Más tarde, íberos, celtas, helenos, púnicos y romanos también dejaron su impronta en este territorio. Está constatada la existencia de una población ibérica, que entraría en contacto con fenicios y púnicos, como bien puede deducirse del estudio de los yacimientos del


Cuero del Castillo y del Nacimiento, donde han sido hallados fragmentos de cerámica griega del siglo V a.C. De gran interés es también el yacimiento del Cerro Pelao, que algún historiador lo relaciona con las Torres de Aníbal. Una estatuilla de Deméter, diosa de la agricultura, realizada en terracota, un bajorrelieve con la imagen de un toro (hoy destruido), y, sobre todo, la ‘Dama oferente de Abdalajís’ (siglos III-II a.C), son excelentes muestras del arte ibérico prerromano localizadas en este municipio.

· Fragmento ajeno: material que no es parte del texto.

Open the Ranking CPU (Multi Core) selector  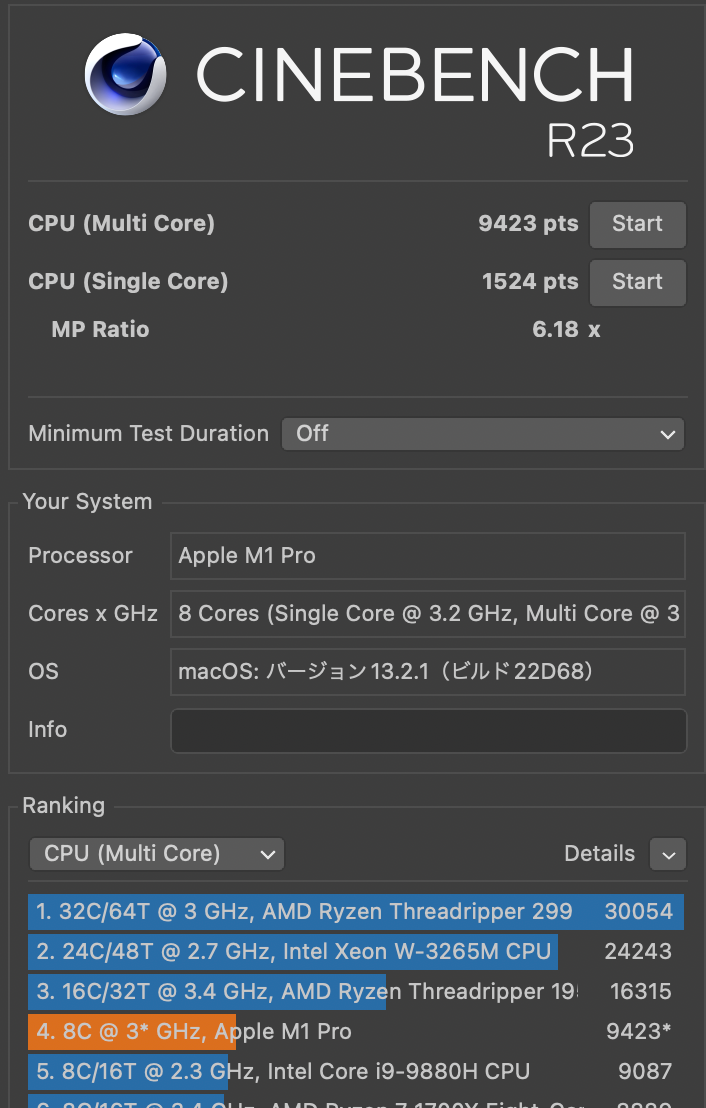[x=156, y=854]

Los trabajos arqueológicos han hecho aflorar datos suficientes como para establecer que en el lugar que actualmente ocupa el pueblo se levantaba la ciudad romana de Nescania, declarada Municipium Flavium en el año 70 d.C., en tiempos de Vespasiano. Además, unos 25 epígrafes hallados en las excavaciones aportan datos sobre la vida social de Nescania en aquella época. Uno de estos epígrafes, dedicado a Júpiter, puede probar en cierto modo la existencia de un templo dedicado a este dios; la Peana –a la que más tarde nos referiremos- está dedicada a Trajano, y otra de las epigrafías hace referencia a Séneca. Algunas fuentes hablan de al menos 15 estatuas ubicadas en Nescania, entre las que cabe destacar las de Séneca, Trajano y un Baco que se encuentra en el Museo Arqueológico Provincial de Málaga.

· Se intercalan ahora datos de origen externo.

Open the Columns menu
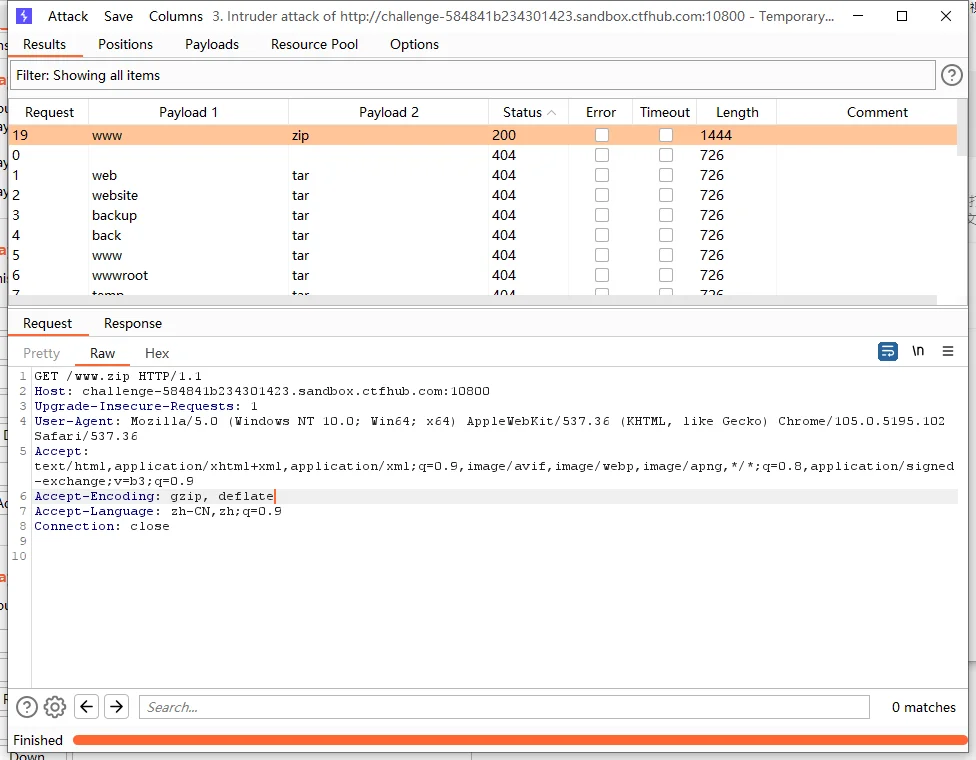976x760 pixels. tap(176, 16)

La invasión por parte de los vándalos en el siglo IV arrasó la ciudad romana y la zona quedó despoblada hasta la llegada de los árabes, a quienes el pueblo le debe su actual nombre, que proviene de Abd-el-Aziz, hijo de Muza, el primer mahometano que se instaló en estos pagos. Es curioso el hecho de que durante el prolongado tiempo de permanencia de los árabes en esta zona (699 años) no surgiera ningún núcleo urbano que aglutinara cierto número de habitantes. La población musulmana vivía dispersa en huertas y cortijos, y la única construcción importante
de aquella época fue el castillo de Hinz-Almara, construido sobre los restos de un poblado ibérico y que formaba parte del cinturón defensivo de Antequera. De esta fortaleza apenas si quedan hoy algunas piedras.

Los orígenes del pueblo actual arrancan en el siglo XVI, cuando, tras las primeras cesiones de terrenos en virtud de los repartimientos inmediatamente posteriores a la conquista cristiana y a la expulsión de los moriscos, las tierras del Valle de Abdalajís van a parar a manos de Alfonso Pérez de Padilla y Corbos, cuyos descendientes gobernaron la villa hasta 1811 (Cortes de Cádiz). Pero la política de los señoríos no sería abolida realmente hasta 1833, fecha en que el último Conde de los Corbos pasa a ser un ciudadano más, aunque con grandes cantidades de tierras en propiedad.